*WHAT YOU ARE ASKED TO DO*. This exercise calls for the line with "All Products (100, 58)", the line with "Ver todo (555, 516)", and all lines between them in the material below, output exactly and with no other lines.
─── THE INPUT ───
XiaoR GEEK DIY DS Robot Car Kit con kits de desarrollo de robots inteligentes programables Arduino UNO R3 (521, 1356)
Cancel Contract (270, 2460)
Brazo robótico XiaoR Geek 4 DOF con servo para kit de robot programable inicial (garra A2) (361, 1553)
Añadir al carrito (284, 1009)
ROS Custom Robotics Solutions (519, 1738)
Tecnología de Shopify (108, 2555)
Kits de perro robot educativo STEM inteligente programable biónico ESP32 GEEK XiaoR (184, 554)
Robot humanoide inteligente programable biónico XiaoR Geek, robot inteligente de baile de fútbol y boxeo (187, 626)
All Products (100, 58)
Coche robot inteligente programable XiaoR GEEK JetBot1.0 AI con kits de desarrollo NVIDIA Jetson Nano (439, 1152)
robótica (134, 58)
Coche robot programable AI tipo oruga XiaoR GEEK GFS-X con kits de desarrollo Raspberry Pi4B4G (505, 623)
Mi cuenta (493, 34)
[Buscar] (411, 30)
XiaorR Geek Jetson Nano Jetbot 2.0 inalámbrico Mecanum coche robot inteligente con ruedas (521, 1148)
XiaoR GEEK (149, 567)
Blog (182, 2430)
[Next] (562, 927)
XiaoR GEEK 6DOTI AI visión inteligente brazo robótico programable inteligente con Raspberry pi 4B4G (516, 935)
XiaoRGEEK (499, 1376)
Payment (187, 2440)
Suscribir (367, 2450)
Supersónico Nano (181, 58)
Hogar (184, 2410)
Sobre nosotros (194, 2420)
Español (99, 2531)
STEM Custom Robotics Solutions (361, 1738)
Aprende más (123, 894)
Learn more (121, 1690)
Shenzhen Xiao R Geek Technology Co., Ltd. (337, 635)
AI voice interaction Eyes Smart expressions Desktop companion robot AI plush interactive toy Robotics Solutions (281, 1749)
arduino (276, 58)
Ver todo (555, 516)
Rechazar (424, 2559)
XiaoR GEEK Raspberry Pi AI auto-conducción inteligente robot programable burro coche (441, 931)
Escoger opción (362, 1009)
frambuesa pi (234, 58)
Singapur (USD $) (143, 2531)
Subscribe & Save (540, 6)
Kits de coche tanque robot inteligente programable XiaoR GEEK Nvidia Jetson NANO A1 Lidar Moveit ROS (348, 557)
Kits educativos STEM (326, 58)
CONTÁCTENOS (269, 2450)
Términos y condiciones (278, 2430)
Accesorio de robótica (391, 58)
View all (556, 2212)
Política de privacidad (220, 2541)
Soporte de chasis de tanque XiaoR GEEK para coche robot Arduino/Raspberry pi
───
*ANSWER FOR THIS EXERCISE*.
All Products (100, 58)
Coche robot inteligente programable XiaoR GEEK JetBot1.0 AI con kits de desarrollo NVIDIA Jetson Nano (439, 1152)
robótica (134, 58)
Coche robot programable AI tipo oruga XiaoR GEEK GFS-X con kits de desarrollo Raspberry Pi4B4G (505, 623)
Mi cuenta (493, 34)
[Buscar] (411, 30)
XiaorR Geek Jetson Nano Jetbot 2.0 inalámbrico Mecanum coche robot inteligente con ruedas (521, 1148)
XiaoR GEEK (149, 567)
Blog (182, 2430)
[Next] (562, 927)
XiaoR GEEK 6DOTI AI visión inteligente brazo robótico programable inteligente con Raspberry pi 4B4G (516, 935)
XiaoRGEEK (499, 1376)
Payment (187, 2440)
Suscribir (367, 2450)
Supersónico Nano (181, 58)
Hogar (184, 2410)
Sobre nosotros (194, 2420)
Español (99, 2531)
STEM Custom Robotics Solutions (361, 1738)
Aprende más (123, 894)
Learn more (121, 1690)
Shenzhen Xiao R Geek Technology Co., Ltd. (337, 635)
AI voice interaction Eyes Smart expressions Desktop companion robot AI plush interactive toy Robotics Solutions (281, 1749)
arduino (276, 58)
Ver todo (555, 516)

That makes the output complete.